I shake my head. "No." I don't explicate, don't explain that while I don't feel pressured by Edward, I do feel pressured by everything else: the fact that we've been together for two years, the fact that I've known him – and loved him – for much longer, the fact that everyone else is starting to have opinions about the status of Edward's and my lack of sex life. I'm pressuring myself, and while Edward isn't overtly pressuring me, the knowledge of what he wants is its own kind of pressure. "He isn't," I add, but my best friend can hear the words I don't say.
"But?"
"But I don't understand why I can't," I admit, watching her precise painting. "I love him. God, Alice, I love him so much. And sometimes I think maybe I want to.
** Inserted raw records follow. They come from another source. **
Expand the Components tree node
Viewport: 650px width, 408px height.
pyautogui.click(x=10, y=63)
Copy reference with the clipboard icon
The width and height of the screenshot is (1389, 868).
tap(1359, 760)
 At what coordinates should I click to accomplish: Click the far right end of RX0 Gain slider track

But then we're together and I just…freeze."
"Maybe that's your subconscious doing you a favor," she suggests, my third toenail getting its coat of pink. "I mean, it's not something you can take back if you regret it. And Lord knows once you do it once, he's going to want to do it all the time." That thought hadn't occurred to me, and if anything, it only fills me with more dread. Alice continues, entirely oblivious to my silent panic. "And what if you got pregnant? I mean, your dad would probably shoot him."
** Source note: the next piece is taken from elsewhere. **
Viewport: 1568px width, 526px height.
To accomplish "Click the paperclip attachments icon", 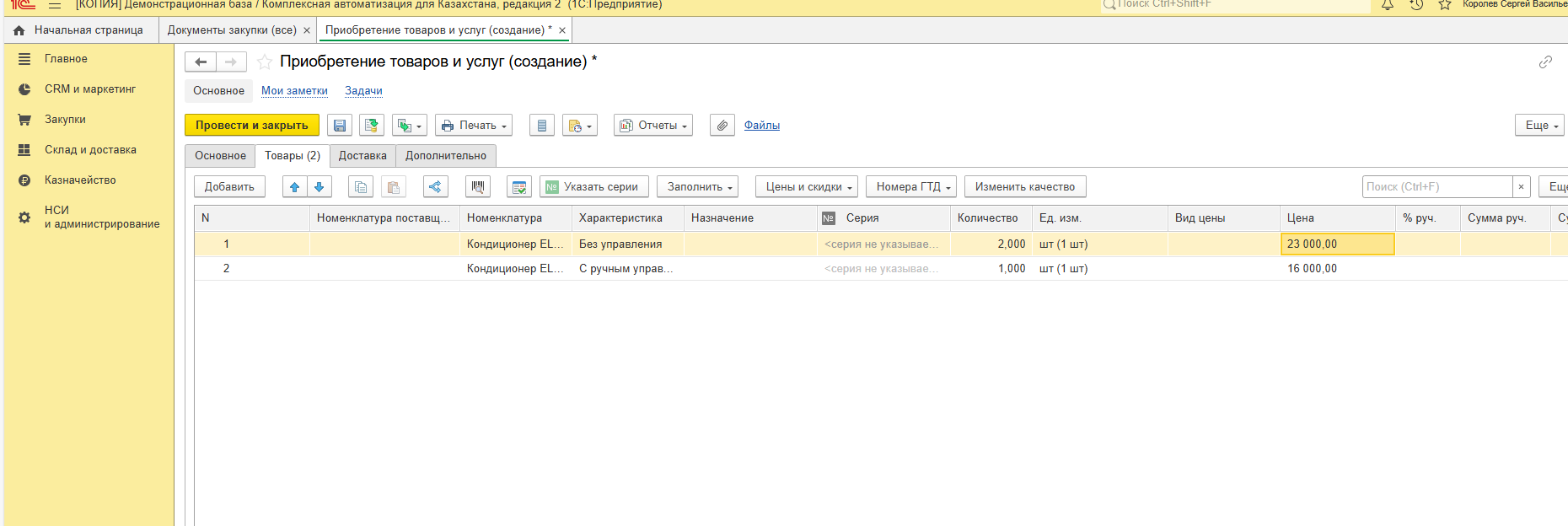I will (x=722, y=126).
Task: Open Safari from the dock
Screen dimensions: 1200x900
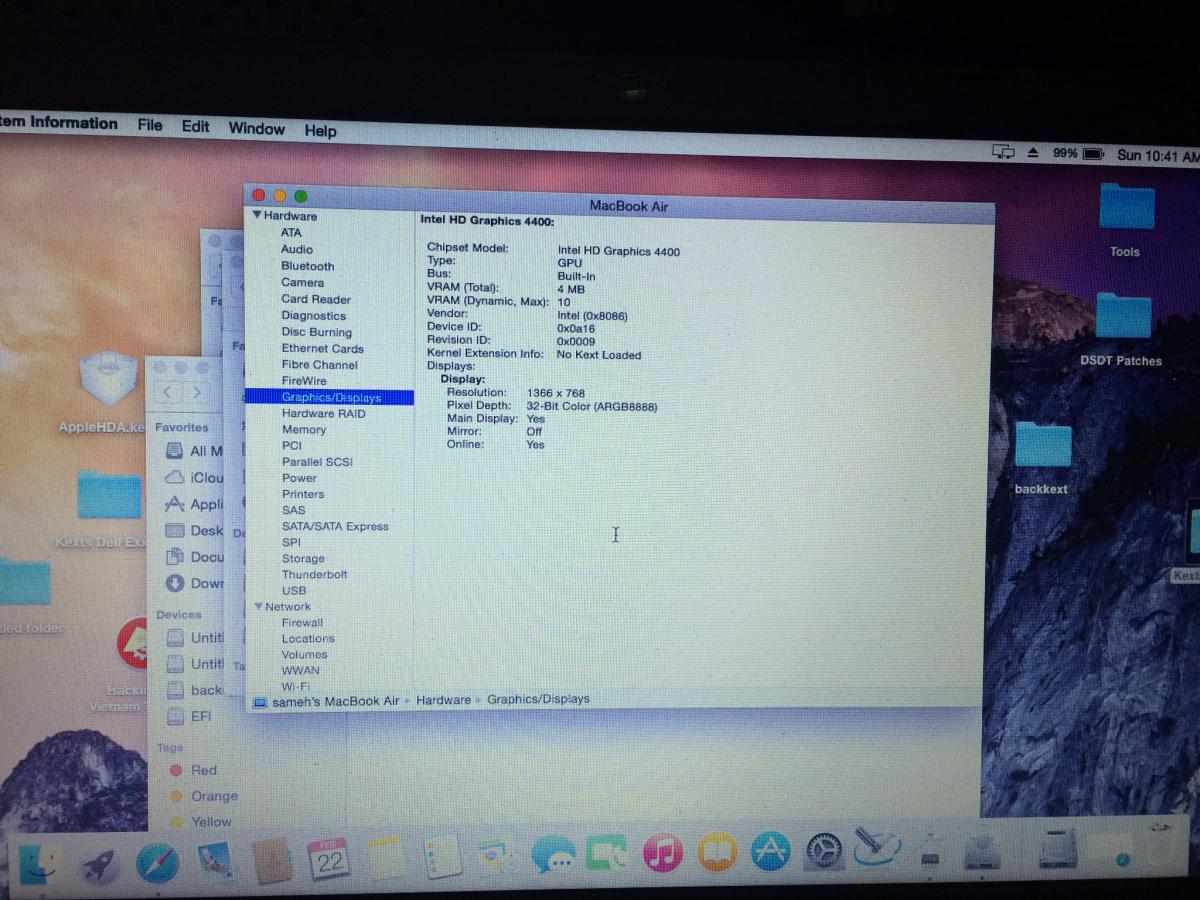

"He'd wear a condom," I argue halfheartedly, even as I'm not sure why I bother. A part of me was hoping Alice would tell me I'm being silly, worrying too much about something that's not a big deal, convince me to just do it already, but she's as much a virgin as I am. "I'm really…I'm not afraid I'll get pregnant." I sigh as she finishes my left foot.
"Then what are you afraid of?" Alice squints at my toes.
And isn't that the million-dollar question? "I don't know." God, I wish I did. "I'm afraid it will hurt," I say after a moment, and the moment the words leave my lips I know they're at least part cop-out. The implication is the lie, even if the words are truth.
"It probably will," she says, finally looking up at me. "But I've heard that part doesn't last that long and isn't really that bad."
I nod, despite the fact that I don't believe her. How can being pried open not hurt?